[Supplied records]
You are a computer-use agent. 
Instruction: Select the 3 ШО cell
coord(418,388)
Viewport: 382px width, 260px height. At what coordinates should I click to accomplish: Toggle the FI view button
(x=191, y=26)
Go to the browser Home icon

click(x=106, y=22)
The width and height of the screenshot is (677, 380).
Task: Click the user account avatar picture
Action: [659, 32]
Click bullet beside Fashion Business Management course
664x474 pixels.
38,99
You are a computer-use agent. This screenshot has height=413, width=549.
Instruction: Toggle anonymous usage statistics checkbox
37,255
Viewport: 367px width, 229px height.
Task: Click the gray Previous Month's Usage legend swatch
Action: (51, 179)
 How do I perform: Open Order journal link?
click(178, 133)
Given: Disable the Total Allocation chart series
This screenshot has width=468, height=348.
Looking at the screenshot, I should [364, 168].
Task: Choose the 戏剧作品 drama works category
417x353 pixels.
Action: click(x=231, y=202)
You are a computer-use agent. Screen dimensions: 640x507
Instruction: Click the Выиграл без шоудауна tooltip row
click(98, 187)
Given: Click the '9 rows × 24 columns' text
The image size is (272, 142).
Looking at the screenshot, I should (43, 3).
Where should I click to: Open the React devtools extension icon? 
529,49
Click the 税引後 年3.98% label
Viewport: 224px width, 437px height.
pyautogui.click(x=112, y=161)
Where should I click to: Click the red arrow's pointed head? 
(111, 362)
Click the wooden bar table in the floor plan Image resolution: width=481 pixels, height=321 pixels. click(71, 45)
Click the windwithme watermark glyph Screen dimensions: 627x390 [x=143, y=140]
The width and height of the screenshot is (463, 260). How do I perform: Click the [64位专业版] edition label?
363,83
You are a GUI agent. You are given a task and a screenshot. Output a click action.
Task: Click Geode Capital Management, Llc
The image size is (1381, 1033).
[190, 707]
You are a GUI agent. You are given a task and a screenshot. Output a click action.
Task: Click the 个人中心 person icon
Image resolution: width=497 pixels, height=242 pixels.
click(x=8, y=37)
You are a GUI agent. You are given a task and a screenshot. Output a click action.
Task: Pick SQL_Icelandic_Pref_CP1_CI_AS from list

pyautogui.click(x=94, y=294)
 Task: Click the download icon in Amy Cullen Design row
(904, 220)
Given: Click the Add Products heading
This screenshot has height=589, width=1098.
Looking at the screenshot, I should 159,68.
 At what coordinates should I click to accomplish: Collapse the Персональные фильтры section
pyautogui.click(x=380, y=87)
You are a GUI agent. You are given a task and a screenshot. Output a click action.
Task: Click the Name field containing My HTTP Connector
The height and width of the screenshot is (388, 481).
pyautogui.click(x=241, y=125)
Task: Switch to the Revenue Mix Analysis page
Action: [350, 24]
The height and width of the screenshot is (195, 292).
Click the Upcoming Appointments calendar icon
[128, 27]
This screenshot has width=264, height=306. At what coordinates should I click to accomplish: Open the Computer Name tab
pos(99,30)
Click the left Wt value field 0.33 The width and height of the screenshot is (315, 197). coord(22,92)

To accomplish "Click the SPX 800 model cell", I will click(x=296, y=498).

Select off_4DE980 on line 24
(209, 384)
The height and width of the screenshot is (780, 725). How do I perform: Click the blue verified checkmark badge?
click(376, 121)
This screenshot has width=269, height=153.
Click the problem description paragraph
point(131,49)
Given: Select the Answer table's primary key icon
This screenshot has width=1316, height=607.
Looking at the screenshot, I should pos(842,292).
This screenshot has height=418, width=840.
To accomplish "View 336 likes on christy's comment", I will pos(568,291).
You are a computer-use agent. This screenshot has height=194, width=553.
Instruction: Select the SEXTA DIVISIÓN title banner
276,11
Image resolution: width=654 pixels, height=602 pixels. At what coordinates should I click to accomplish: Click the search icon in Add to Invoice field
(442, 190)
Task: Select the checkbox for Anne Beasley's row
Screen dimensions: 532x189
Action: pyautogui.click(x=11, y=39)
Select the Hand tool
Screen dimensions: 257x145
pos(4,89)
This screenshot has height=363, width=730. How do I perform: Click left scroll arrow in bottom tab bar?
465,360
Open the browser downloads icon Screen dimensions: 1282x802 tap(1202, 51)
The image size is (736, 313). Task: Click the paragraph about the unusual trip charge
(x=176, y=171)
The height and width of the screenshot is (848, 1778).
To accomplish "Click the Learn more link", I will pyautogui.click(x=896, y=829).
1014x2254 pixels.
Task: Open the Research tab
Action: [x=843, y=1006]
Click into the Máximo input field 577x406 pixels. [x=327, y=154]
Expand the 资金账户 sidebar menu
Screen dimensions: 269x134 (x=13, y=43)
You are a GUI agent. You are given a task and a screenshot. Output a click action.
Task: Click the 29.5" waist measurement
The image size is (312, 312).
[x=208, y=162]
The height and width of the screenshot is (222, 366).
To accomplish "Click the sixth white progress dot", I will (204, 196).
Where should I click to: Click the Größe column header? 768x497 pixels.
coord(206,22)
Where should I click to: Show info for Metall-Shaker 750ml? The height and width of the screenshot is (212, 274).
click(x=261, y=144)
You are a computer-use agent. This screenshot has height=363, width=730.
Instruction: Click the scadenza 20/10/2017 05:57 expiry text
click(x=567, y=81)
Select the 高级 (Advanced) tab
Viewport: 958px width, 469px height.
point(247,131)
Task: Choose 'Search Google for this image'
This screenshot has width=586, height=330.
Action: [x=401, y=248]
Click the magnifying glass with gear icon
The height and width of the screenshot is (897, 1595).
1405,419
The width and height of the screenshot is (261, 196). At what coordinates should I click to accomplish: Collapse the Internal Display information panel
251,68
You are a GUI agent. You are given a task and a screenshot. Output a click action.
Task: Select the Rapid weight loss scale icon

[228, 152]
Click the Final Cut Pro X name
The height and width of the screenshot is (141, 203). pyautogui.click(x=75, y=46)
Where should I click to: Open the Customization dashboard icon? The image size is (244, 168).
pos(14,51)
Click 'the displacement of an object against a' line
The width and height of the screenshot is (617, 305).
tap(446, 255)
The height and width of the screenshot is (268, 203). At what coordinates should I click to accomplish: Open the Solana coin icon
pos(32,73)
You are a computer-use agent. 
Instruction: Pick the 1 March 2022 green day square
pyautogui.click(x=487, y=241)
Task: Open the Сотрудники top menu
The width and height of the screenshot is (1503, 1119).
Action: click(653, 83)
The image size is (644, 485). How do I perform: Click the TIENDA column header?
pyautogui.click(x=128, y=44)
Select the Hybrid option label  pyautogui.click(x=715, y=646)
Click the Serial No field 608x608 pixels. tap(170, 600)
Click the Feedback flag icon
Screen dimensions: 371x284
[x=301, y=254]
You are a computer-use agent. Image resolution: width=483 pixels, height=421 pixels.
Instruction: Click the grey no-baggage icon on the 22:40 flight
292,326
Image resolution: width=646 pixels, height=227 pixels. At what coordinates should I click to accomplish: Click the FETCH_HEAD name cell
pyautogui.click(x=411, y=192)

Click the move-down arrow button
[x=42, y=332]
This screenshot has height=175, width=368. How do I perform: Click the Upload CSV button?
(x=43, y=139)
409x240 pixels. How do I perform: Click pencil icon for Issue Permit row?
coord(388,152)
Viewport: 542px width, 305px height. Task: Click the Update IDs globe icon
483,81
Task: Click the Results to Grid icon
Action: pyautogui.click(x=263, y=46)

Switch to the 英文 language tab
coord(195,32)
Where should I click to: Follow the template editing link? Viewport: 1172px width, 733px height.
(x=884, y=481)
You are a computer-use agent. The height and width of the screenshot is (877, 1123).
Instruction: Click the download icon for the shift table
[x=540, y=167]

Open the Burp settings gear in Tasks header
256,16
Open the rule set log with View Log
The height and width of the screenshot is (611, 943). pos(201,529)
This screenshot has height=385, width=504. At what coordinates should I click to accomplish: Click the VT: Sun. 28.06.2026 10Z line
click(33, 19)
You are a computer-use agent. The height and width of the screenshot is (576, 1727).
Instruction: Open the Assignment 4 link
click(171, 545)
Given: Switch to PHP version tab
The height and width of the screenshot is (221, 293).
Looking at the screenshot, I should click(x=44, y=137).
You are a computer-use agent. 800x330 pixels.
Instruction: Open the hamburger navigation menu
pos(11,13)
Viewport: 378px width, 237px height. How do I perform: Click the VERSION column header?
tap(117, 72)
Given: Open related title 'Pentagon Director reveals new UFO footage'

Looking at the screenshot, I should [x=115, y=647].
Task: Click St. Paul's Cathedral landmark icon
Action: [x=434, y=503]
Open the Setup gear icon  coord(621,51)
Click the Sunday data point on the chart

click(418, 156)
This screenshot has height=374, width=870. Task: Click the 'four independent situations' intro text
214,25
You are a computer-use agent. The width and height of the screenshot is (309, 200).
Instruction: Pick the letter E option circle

[What the task requires] Up to and including the last line of the data, copy each line exactly, starting with the line that contains "Where should I click to: Follow".

[Solution to the problem]
Where should I click to: Follow the template editing link? Viewport: 1172px width, 733px height.
(x=884, y=481)
You are a computer-use agent. The height and width of the screenshot is (877, 1123).
Instruction: Click the download icon for the shift table
[x=540, y=167]

Open the Burp settings gear in Tasks header
256,16
Open the rule set log with View Log
The height and width of the screenshot is (611, 943). pos(201,529)
This screenshot has height=385, width=504. At what coordinates should I click to accomplish: Click the VT: Sun. 28.06.2026 10Z line
click(33, 19)
You are a computer-use agent. The height and width of the screenshot is (576, 1727).
Instruction: Open the Assignment 4 link
click(171, 545)
Given: Switch to PHP version tab
The height and width of the screenshot is (221, 293).
Looking at the screenshot, I should click(x=44, y=137).
You are a computer-use agent. 800x330 pixels.
Instruction: Open the hamburger navigation menu
pos(11,13)
Viewport: 378px width, 237px height. How do I perform: Click the VERSION column header?
tap(117, 72)
Given: Open related title 'Pentagon Director reveals new UFO footage'

Looking at the screenshot, I should [x=115, y=647].
Task: Click St. Paul's Cathedral landmark icon
Action: [x=434, y=503]
Open the Setup gear icon  coord(621,51)
Click the Sunday data point on the chart

click(418, 156)
This screenshot has height=374, width=870. Task: Click the 'four independent situations' intro text
214,25
You are a computer-use agent. The width and height of the screenshot is (309, 200).
Instruction: Pick the letter E option circle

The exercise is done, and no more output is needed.